→ REQUIREMENT
Once the line with "Identify the click" is found in the entries below, print it and each following line exactly, stopping after the line with "Out of Office (38, 2380)"; print nothing else.

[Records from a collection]
=======
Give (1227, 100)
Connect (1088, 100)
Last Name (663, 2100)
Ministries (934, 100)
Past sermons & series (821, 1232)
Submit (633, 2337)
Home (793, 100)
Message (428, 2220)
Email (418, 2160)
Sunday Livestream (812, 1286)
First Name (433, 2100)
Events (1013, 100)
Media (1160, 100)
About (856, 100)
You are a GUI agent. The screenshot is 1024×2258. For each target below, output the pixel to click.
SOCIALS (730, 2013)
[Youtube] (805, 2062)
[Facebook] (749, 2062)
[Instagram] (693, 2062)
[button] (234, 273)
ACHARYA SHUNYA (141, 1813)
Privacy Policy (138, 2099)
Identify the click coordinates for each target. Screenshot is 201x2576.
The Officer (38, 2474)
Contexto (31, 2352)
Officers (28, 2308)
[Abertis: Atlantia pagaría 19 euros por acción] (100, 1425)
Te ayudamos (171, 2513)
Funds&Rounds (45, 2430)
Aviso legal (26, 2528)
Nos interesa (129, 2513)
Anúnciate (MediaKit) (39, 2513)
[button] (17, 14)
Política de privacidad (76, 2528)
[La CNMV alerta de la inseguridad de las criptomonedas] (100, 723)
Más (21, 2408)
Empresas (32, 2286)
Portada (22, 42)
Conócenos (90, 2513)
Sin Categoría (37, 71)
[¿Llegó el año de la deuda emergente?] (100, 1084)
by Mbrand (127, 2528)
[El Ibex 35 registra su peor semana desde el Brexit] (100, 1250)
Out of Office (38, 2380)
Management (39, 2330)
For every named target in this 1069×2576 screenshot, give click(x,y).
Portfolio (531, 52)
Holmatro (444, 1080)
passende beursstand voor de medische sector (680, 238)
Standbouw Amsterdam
=======
→ RESPONSE
Identify the click coordinates for each target. Screenshot is 201x2576.
The Officer (38, 2474)
Contexto (31, 2352)
Officers (28, 2308)
[Abertis: Atlantia pagaría 19 euros por acción] (100, 1425)
Te ayudamos (171, 2513)
Funds&Rounds (45, 2430)
Aviso legal (26, 2528)
Nos interesa (129, 2513)
Anúnciate (MediaKit) (39, 2513)
[button] (17, 14)
Política de privacidad (76, 2528)
[La CNMV alerta de la inseguridad de las criptomonedas] (100, 723)
Más (21, 2408)
Empresas (32, 2286)
Portada (22, 42)
Conócenos (90, 2513)
Sin Categoría (37, 71)
[¿Llegó el año de la deuda emergente?] (100, 1084)
by Mbrand (127, 2528)
[El Ibex 35 registra su peor semana desde el Brexit] (100, 1250)
Out of Office (38, 2380)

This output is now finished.